OK, I see the new field now. Is the intention that we also give the permission to set this field to customers who are using Bugzilla, or is this an internal field only?
Normally what happens is that a new group is created that pertains to a company/contract such as 'Intel Confidential' etc. The one or two people from that group are given the ability to enter bugs as contract bugs and are placed into the 'setcontract' group. That group gives the ability to make a new bug a contract bug by clicking the checkbox when submitting and also make a current bug report a contract bug by changing the priority to contract when making changes. So it is not necessarily an internal only field.
OK, gotcha! I set Andrew to a member of that group so he should now be able to change the priority of the bugs he submitted. The only problem I can see is that the customer can set the priority of *any* bug as contract, not only their own. We really need a facility to that allows submitters who are paying customers (i.e. support contracts) and members of "setcontract" only to set the priority of a bug to contract, and even then this should only be allowed by the submitter if they have support on that component.
Actually they worst thing that could happen is that someone with setcontract privileges could set a *public* bug as a contract but I do not see that happening. Otherwise the can see bugs marked private to their own contract group not others. So if say a bug is marked private to 'Intel Confidential' and someone who is only in 'Compaq Confidential', they would not be able to see it much less edit the priority. Unless they were actually members of both groups which would normally be RH employees. Of course I may be missing your point entirely ;)
No. You got the point, which is someone with setcontract priority could set an arbitrary public bug with "contract" priority. I am just concerned that this may put whoever is assigned that bug into a tailspin . This is open to abuse by customers given this priviledge (not that we don't trust them, just that not all are as trustworthy as you Andrew ;-). Maybe a better solution would be to allow the "contract" priority to be set by someone if they are in a "contract" group (like "Intel confidential"), and only for bugs submitted by members of the same contract group. Then "setcontract" could be for internal use only.

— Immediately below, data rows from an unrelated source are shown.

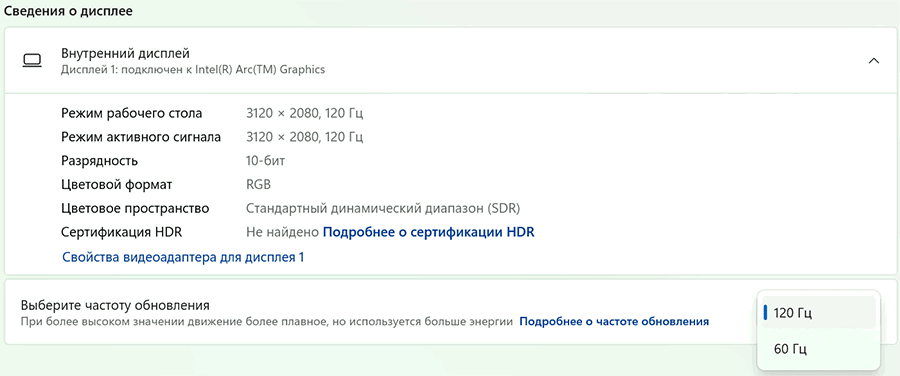Click the Режим активного сигнала value
Image resolution: width=900 pixels, height=376 pixels.
point(304,137)
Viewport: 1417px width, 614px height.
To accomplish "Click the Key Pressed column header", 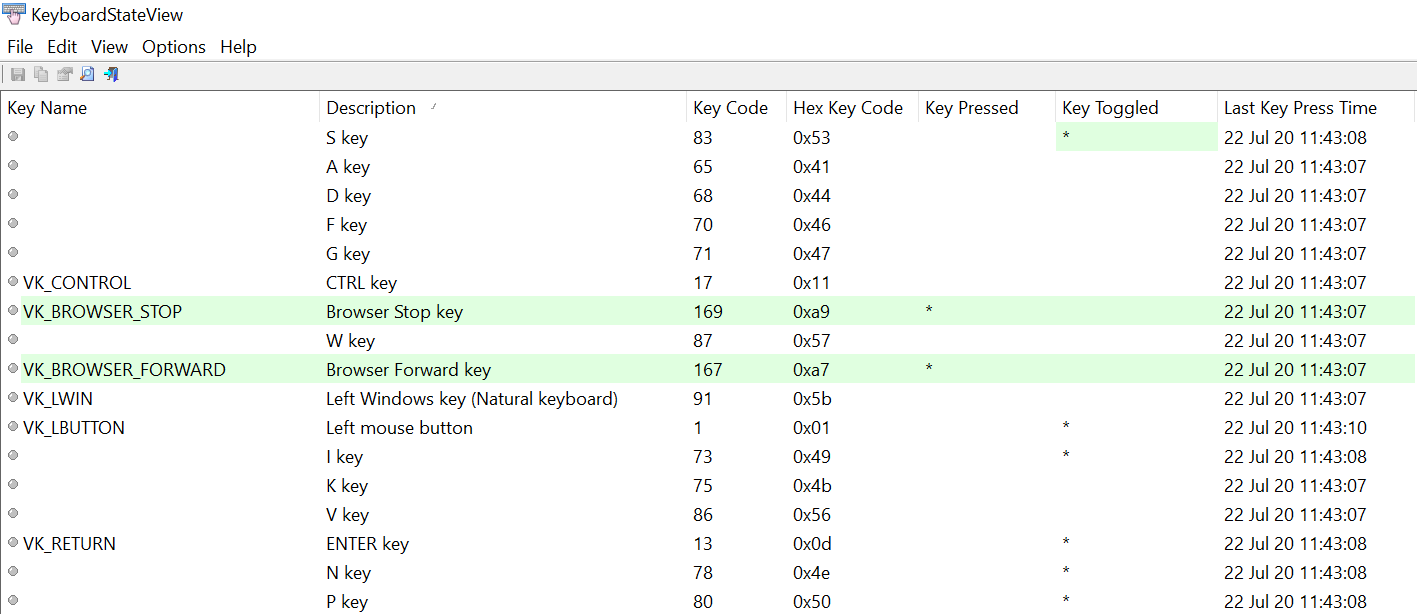I will click(971, 107).
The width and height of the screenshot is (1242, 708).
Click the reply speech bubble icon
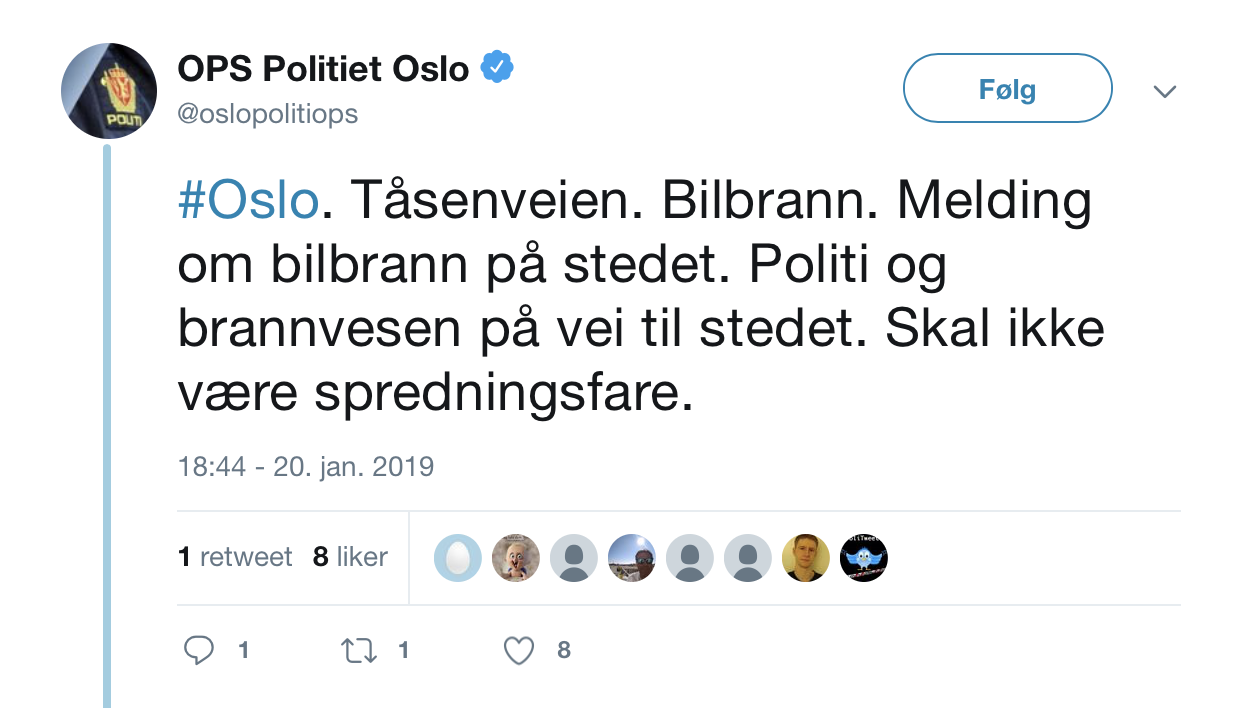click(x=200, y=651)
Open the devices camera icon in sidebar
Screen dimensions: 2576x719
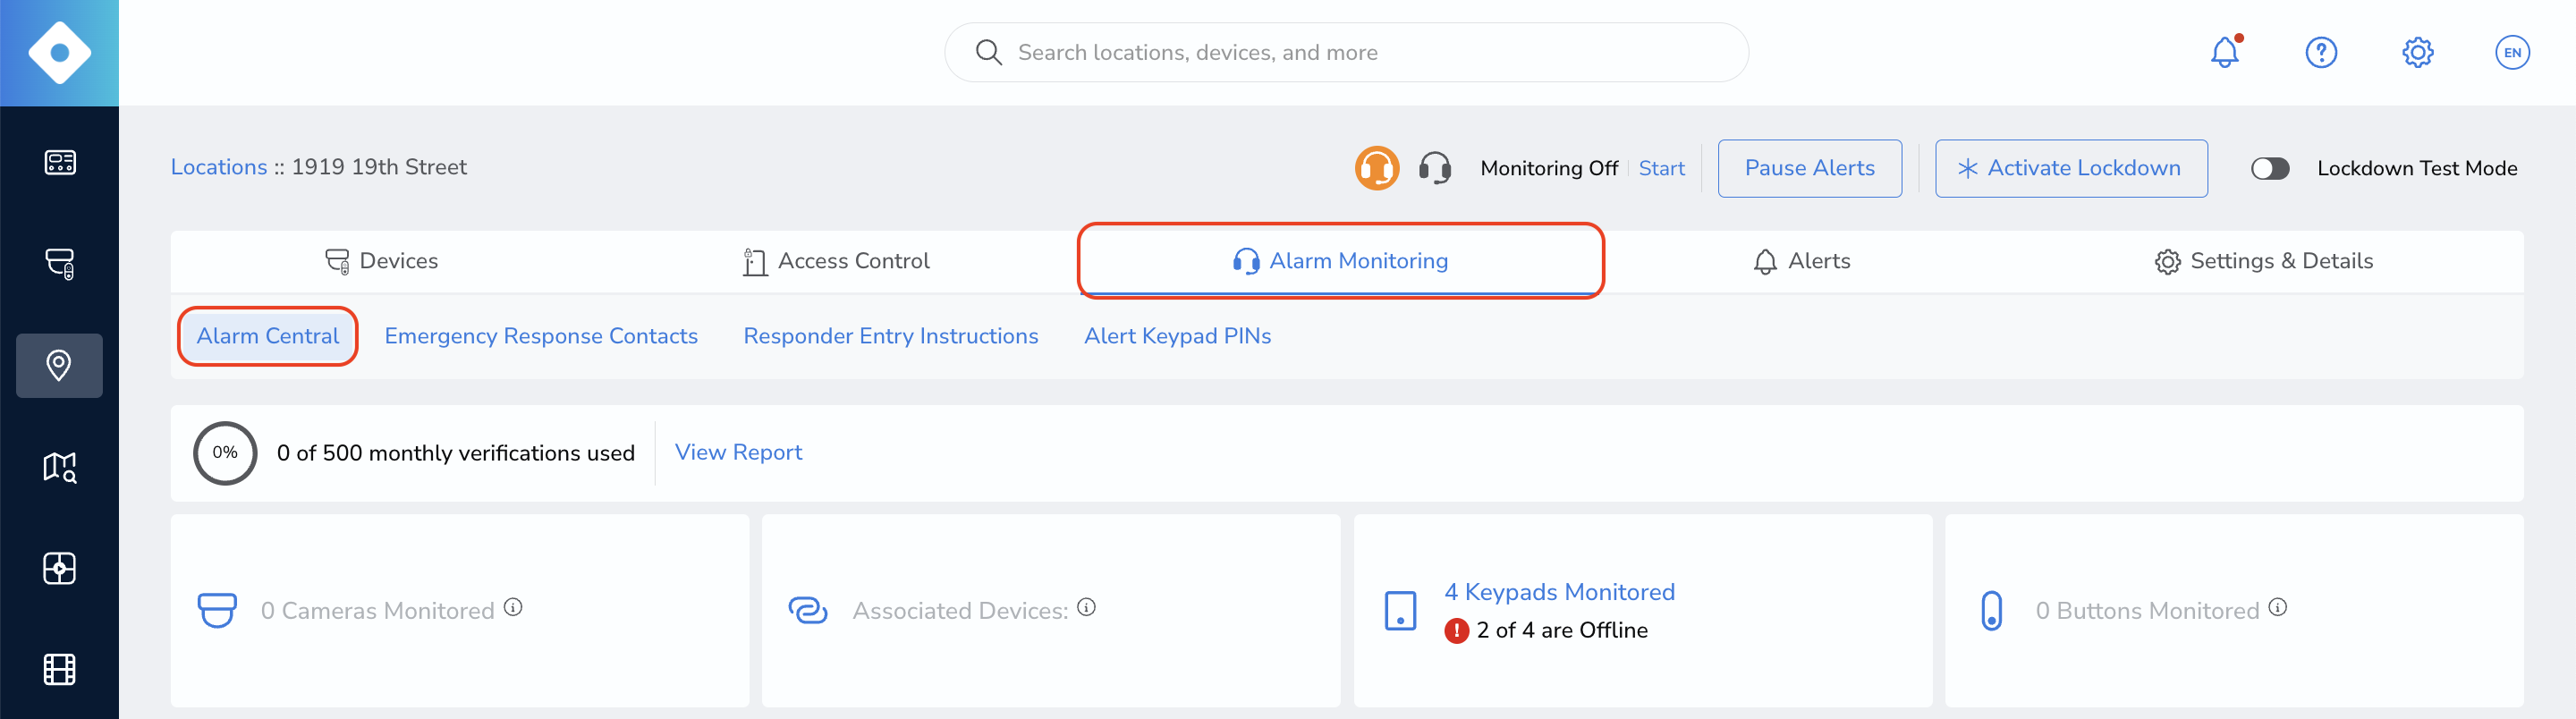point(59,264)
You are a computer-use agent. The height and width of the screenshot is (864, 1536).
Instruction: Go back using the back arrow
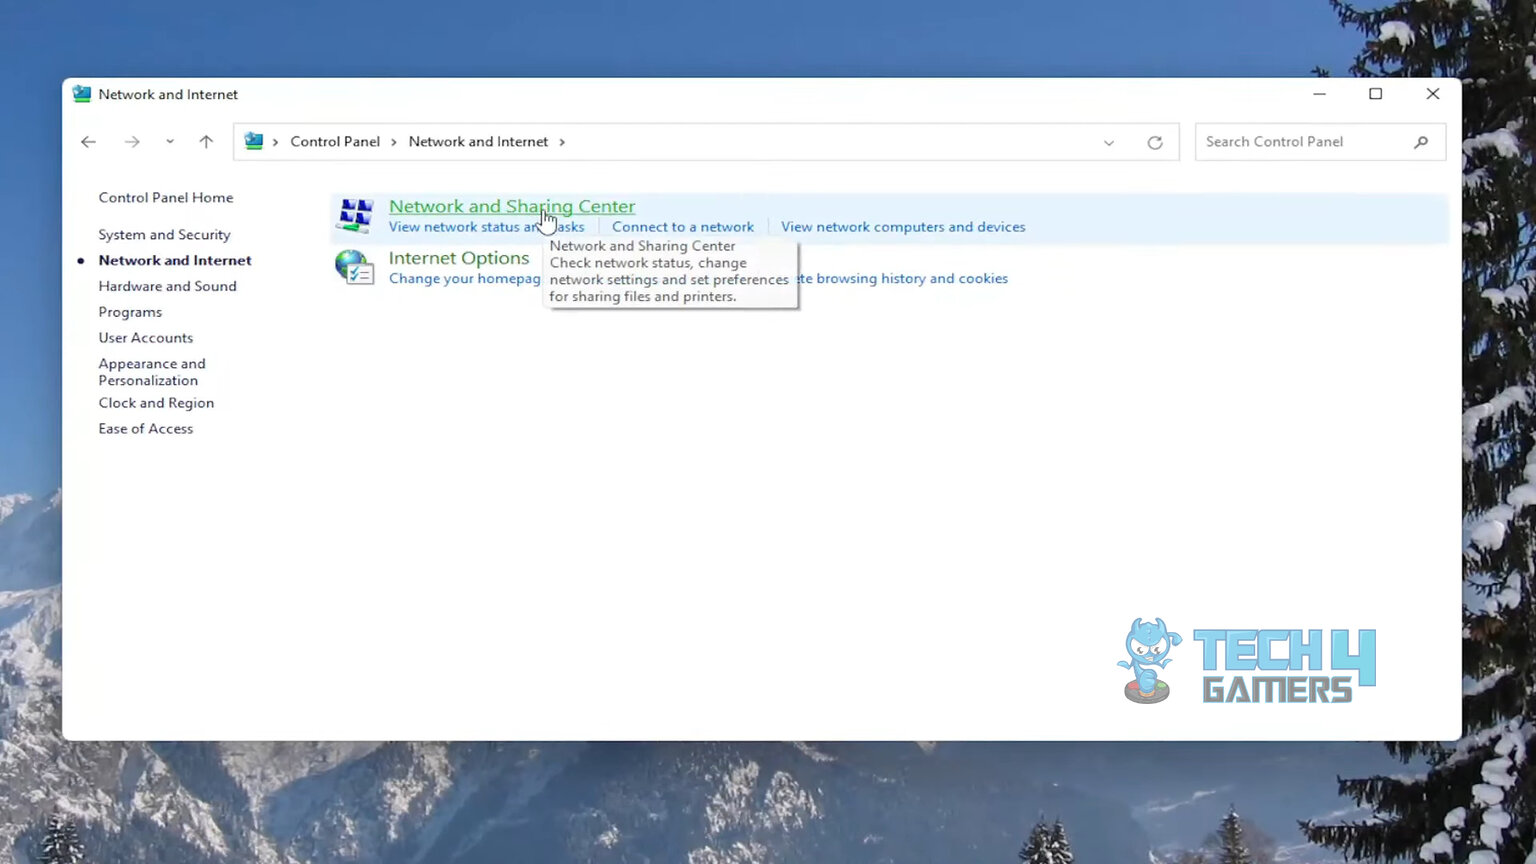coord(88,142)
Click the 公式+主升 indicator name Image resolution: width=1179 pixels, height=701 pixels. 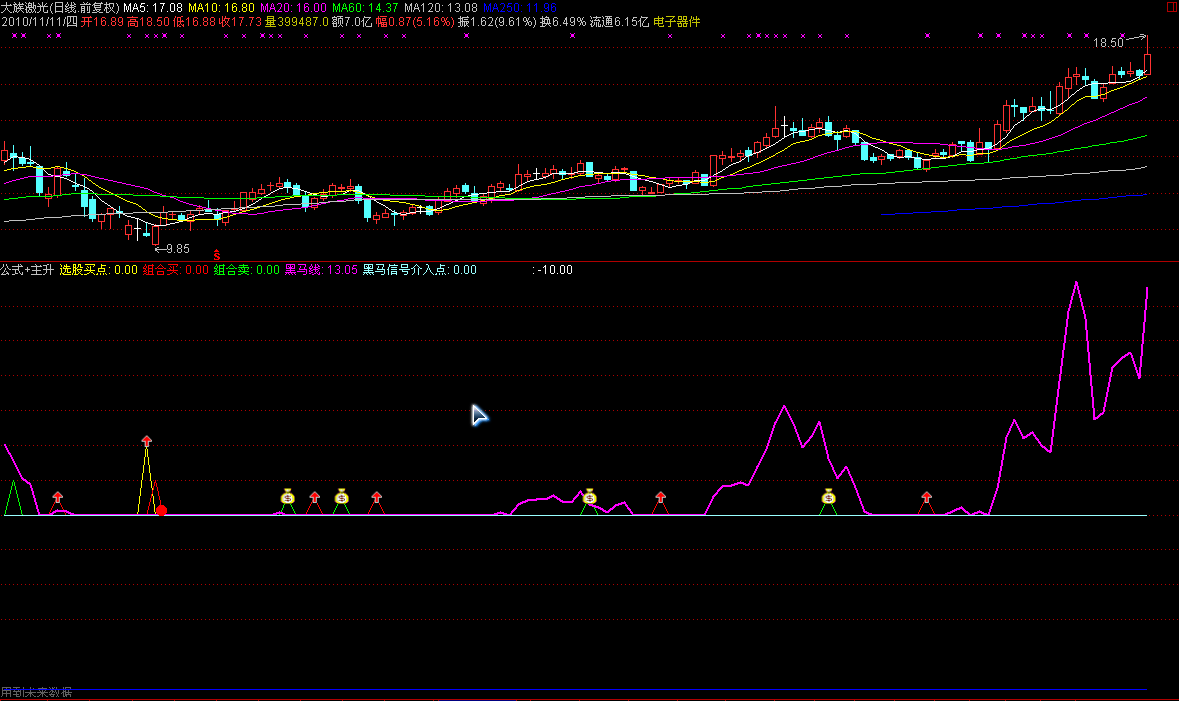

Red Hat's current Bugzilla version is 2.18. I am moving all older open bugs to this version. Any bugs against the older versions will need to be verified that they are still bugs. This will help me also to sort them better.
I think this bug can be closed. Alex Schuilenburg is no longer interested since he no longer works for RedHat after they closed down the U.K. eCos group. The support contract that Ascom had, and that i was the technical contact person for, is long since over. The issue of "Differentiation between Open source and contract bugs" is now a mute point since RedHat is no longer active in the eCos field, except for Mark Salter does RedBoot ports every so often. The only reason to keep this bug would be if the same problem applys to other pieces of software Redhat has customer support contracts for, and this problem is not solved by v2.18 of Bugzilla.
Tighter integration now between Bugzilla and Issue Tracker (RH's internal CRM) can now be used to tell which bugs are from customers are ones that are not.